Na avaliação dela, perdas de aprendizagem serão inevitáveis este ano, por isso é essencial que preparar a retomada das aulas presenciais, para que professores e estudantes sejam emocionalmente acolhidos e para apoiar o desenvolvimento cognitivo dos alunos.
“É preciso dar segurança para o professor para que o professor possa dar segurança para o aluno”, afirma. “Outro aspecto é a questão cognitiva porque os estudantes voltarão em tempos diferentes. Será necessário diagnostico para saber e que ponto cada um está e a escola terá que oferecer reforço para quem estiver em defasagem”, detalha Cecília.
Um dos principais desafios no contexto atual, analisa a presidente do Consed, é acompanhar a aprendizagem dos alunos. Segundo ela, várias redes estaduais têm condição de fazer um acompanhamento da distribuição e do acesso às atividades, mas não necessariamente se os alunos estão aprendendo.
Diversidade de situações
Baseando-se em resultados de estudos realizados pelo Cieb no contexto da pandemia, Lúcia chamou a atenção para as desigualdades de oferta de ensino remoto entre redes de ensino.
O Centro fez uma pesquisa no final de março, no início do período da suspensão das aulas presenciais, e constatou que estados e municípios que já tinham alguma experiência com o uso de tecnologia tiveram mais facilidade para implementar o ensino remoto. No final de abril e no início de maio foi feita uma nova rodada de pesquisa, que revelou que uma parcela significativa dos municípios, especialmente de pequeno porte, não está oferecendo atividades a seus alunos.
“Um grande número de municípios não está implementando nada.
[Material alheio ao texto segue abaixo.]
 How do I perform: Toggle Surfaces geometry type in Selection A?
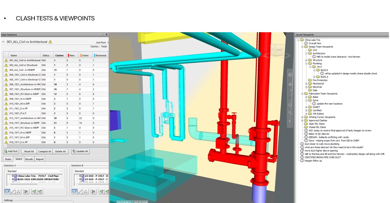[7, 192]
A intenção é fazer uma recuperação de aprendizagem quando as aulas forem retomadas”, detalha Lúcia. Segundo ela, esses municípios alegam que falta regulamentação, ou seja, querem saber quais são as regras para aproveitar o conteúdo ministrado a distância, apesar das diretrizes do CNE (Conselho Nacional de Educação) e da atuação do Consed e a Undime (União Nacional dos Dirigentes Municipais de Educação) nesse sentido.
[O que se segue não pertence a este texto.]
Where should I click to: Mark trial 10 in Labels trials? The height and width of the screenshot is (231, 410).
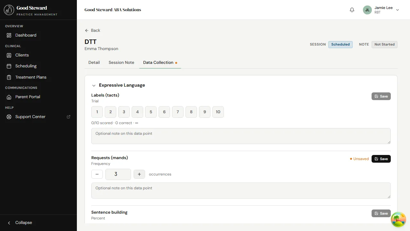coord(218,112)
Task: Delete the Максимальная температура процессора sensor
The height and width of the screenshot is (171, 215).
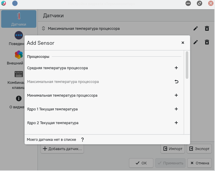Action: (x=207, y=28)
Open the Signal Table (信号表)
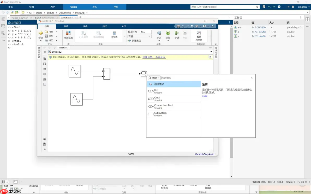311x194 pixels. 114,35
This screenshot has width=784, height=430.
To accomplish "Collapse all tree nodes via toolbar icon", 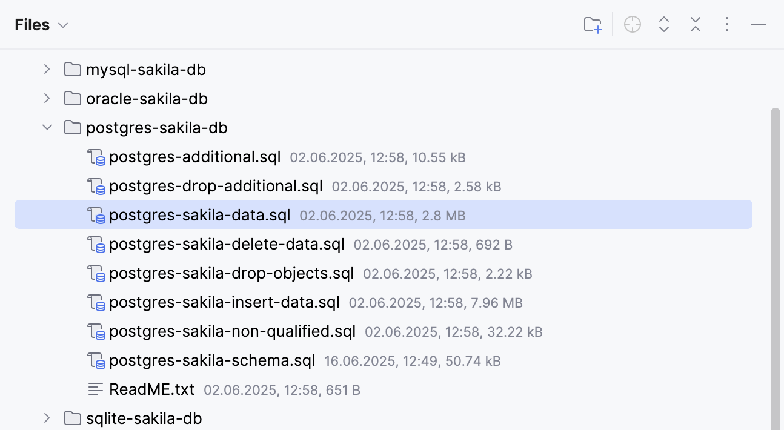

Outro ponto destacado por Lúcia é que apesar dos esforços para ofertar ensino remoto, inclusive numa diversidade de meios, nenhuma rede está atingindo 100% dos alunos. “Isso vai ser uma realidade em vários estados”, complementa. Por isso, destaca a diretora-presidente do Cieb, é essencial definir quais são as competências essenciais aos estudantes e formular estratégias para que, no retorno das aulas, os estudantes tenham a oportunidade de aprender, inclusive incorporando a tecnologia como ferramenta na escola ou em casa.
Dados confiáveis
O professor Fernando Cássio enfatizou a importância de se coletar dados confiáveis sobre a audiência das aulas remotas para orientar tanto as ações para a oferta de atividades durante a suspensão das aulas presenciais, quanto para programar a volta.
“As redes de ensino precisam documentar isso com transparência. Não é suficiente voltar às aulas presenciais e fazer uma avaliação para verificar o que foi aprendido. É preciso ressignificar as expectativas de aprendizagem”, defende Cássio.
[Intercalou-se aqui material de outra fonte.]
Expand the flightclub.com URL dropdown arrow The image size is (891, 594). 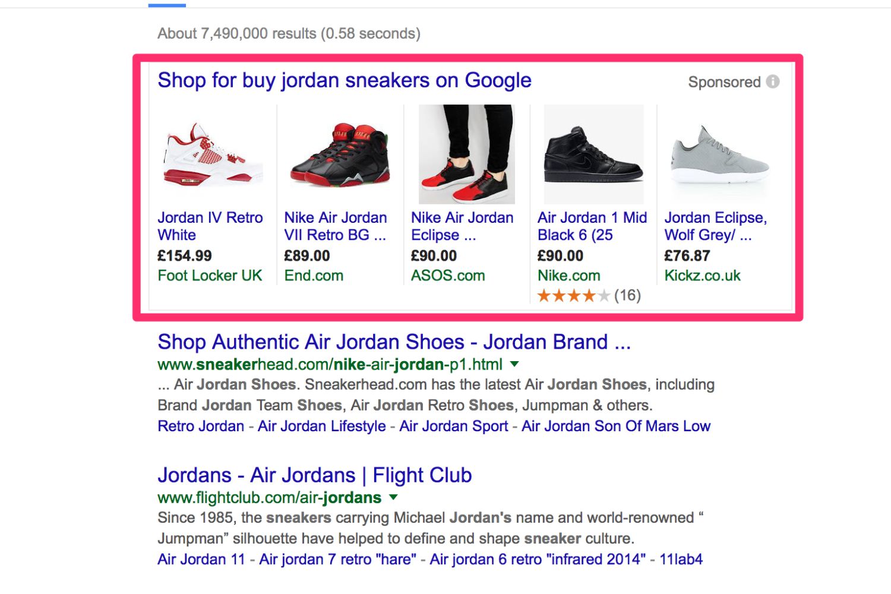(x=393, y=497)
Na visão dele, um ponto de partida importante é ter informações confiáveis de quantos estudantes estão acessando as plataformas e conteúdos. “É preciso fazer uma coleta de dados confiável e torná-los públicos”, reitera o professor.
Cássio informou que os pesquisadores da Repu estão coletando informações sobre o acesso em São Paulo e constataram, por exemplo, que no primeiro dia de atividades remotas, cerca de um terço dos estudantes do 1.º ano do ensino médio acessaram o aplicativo da rede estadual.
O docente também chamou a atenção para a dificuldade de se pensar soluções baseadas na convalidação das atividades realizadas remotamente como parte do ano letivo de 2020, por causa da diversidade de situações existentes no país. As consequências da pandemia variam em cada estado e município, então pode ser inviável oferecer atividades remotas. É preciso ter no horizonte outros tipos de modelo, como a unificação dos anos letivos de 2020 e 2021, que podem ser mais adequadas dependendo do caso”.